I chose to get up earlier than everyone else due to mainly 3 reasons:

  • Most importantly, I want to spend the end of the day solely with my kids and wife.
  • I wanted to focus on myself first. The beginning of the day kind of resembled this metaphorically, meaning a fresh new start. I was hoping to use the time for doing important things first and to build momentum for the day ahead. Ryan Serhant, one of New York’s most successful real estate brokers, starts his day at 4:00 am with exercise. He says when he finishes his exercise, he’s done the hardest thing of the day. Everything to follow will be easier.
  • The morning is more consistent in offering opportunities for exercising outdoors. The Australian summer can bring lots of storms in the late afternoon. After work, I’d be less likely to do my cardio exercise outdoors.
  • And finally, I’d be too tired after work and after putting kids to sleep. The chances of me getting important things done at the end of the day after hard work at the 9-5 and hard play with the kids, were slim.

How to wake before the early bird

Previously, I had periods where I woke at 4:30 am, earliest 4:00 am. But this time would be different.

Setting the alarm for 3:30 am was something I had never done before.

The look that people give me when I tell them I wake up at 3:30 am is kind of the look I imagine crazy people getting shortly before they're admitted; a look of complete disbelief with strong sent of concern for my sanity.

This only works for me because of 5 key things I do the night before and in the morning:

  1. Early to bed, early to rise: I’m in bed by 8:30 pm / latest 9:00 pm. When 3:30 am rolls around, I will have had my 6 - 6.5 hours of sleep.
  2. No coffee after 12 pm: I don’t drink caffeine after 12 pm. The half life of caffeine is 4 hours, so there’s a good chance that enough caffeine remains in your system to impact your sleep quality if you drink coffee after 12 pm.
  3. No blue screen after 6 pm: I don’t look at blue screens after 6 pm. Shortly after dinner, I put my phone on silent, focus on playtime with the kids, maybe read a book on my Kindle if there’s downtime. Andrew Huberman has, as have many other experts, explained the issues of blue light exposure late in the day.
  4. I'm up with the alarm: I don’t snooze my alarm. My phone is in the bathroom, so I have to walk a good 15-20 steps to turn it off.
  5. Be consistent: I get up at 3:30 am every day of the week. Also on Saturday. Also on Sundays. Sleeping in for a day seems to be ok and I can quickly reestablish my routine. However, sleeping in for multiple days in a row starts to mess with that consistency, making it much harder to getting up earlier the next day.

What changed?

Getting up at 3:30 am has dramatically improved my overall levels of stress and feeling of overwhelm. Suddenly, there are these 2 - 2.5 hours in the morning that I have to myself: time I spend on writing, shooting YouTube videos, learning Chinese and exercising.

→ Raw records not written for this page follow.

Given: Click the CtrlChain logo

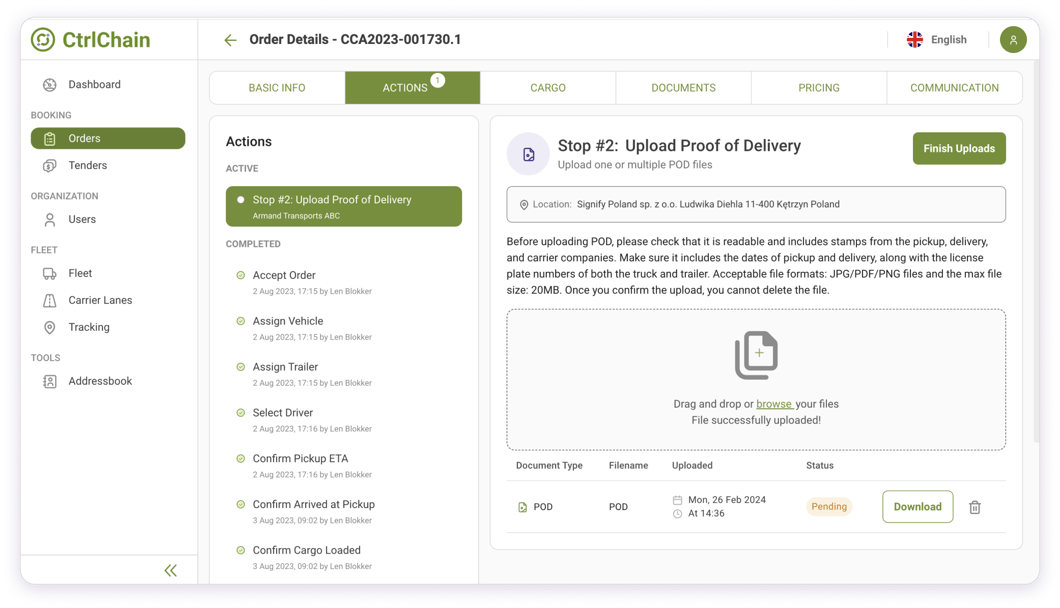Looking at the screenshot, I should (x=90, y=40).
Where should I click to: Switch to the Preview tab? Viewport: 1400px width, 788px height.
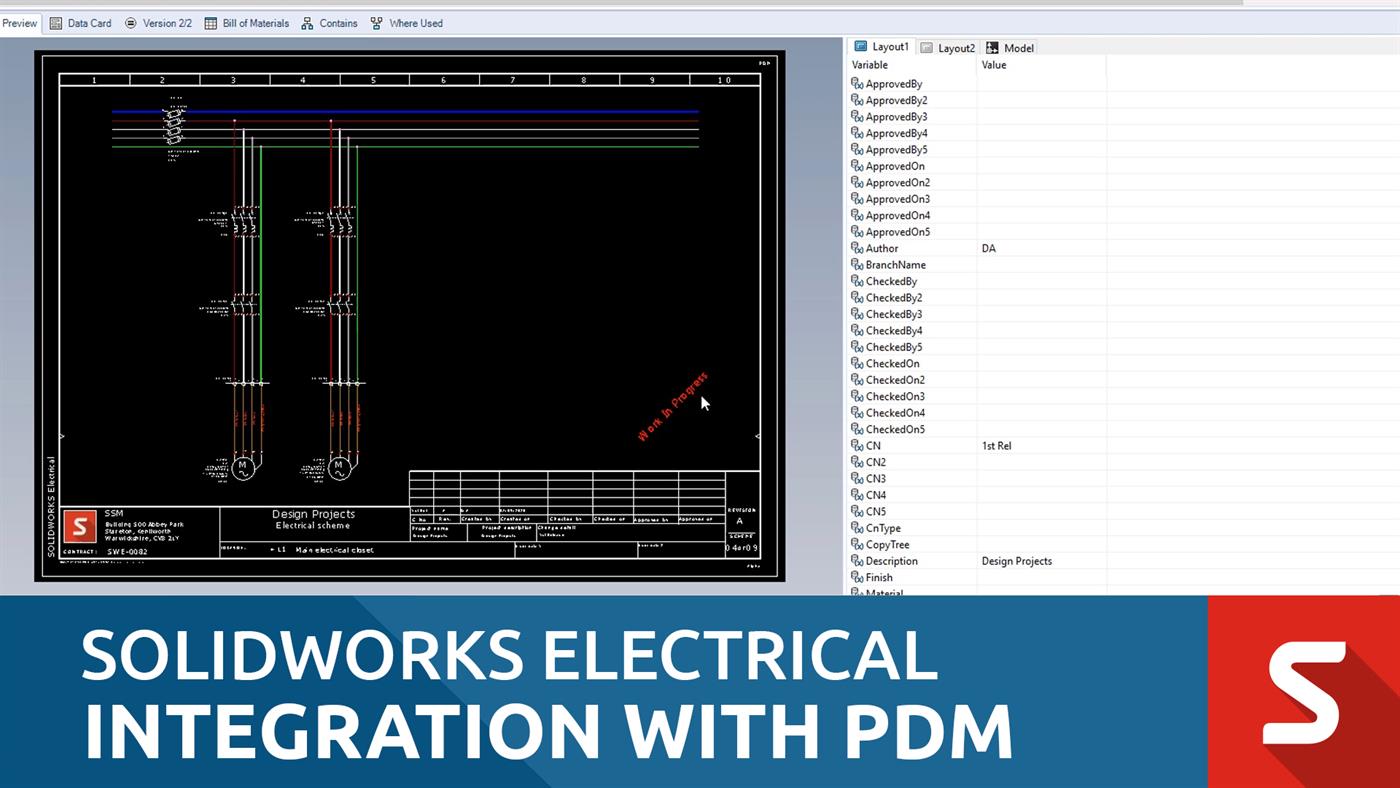tap(18, 23)
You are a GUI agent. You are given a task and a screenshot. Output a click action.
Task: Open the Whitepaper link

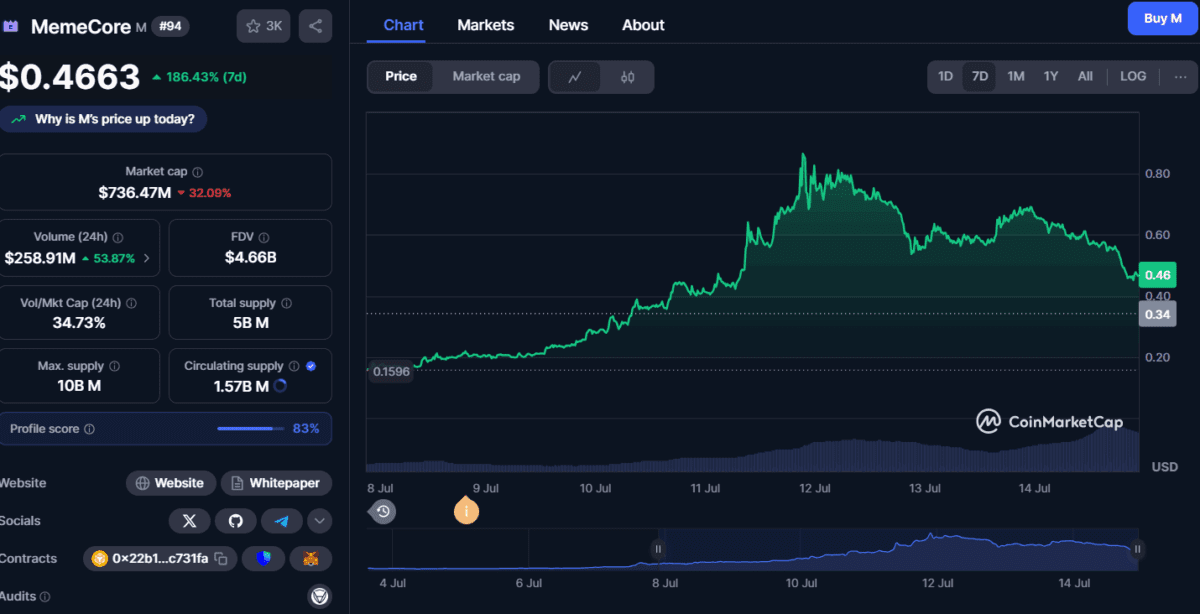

By 6 - 6:30 am, I’m done with most of the things I needed time outside of work and family life for. Without the anxiety of trying to find time for myself, I can focus on work from 9-5 and focus on my family from 5 - 8:30 / 9 pm when it’s time for bed. As an added bonus, I go to bed with the kids, which is a nice family ritual to have.

So, if you’re in need of time to yourself but can’t seem to be able to make time for it, carve out an hour or two at the beginning or end of the day. It doesn’t need to be 3:30 am and I know that that’s kind of extreme (although I think it’s not when you go to bed at 8:30 pm).

Find the right time for you to build, create and do something that you’ve been longing for a long time.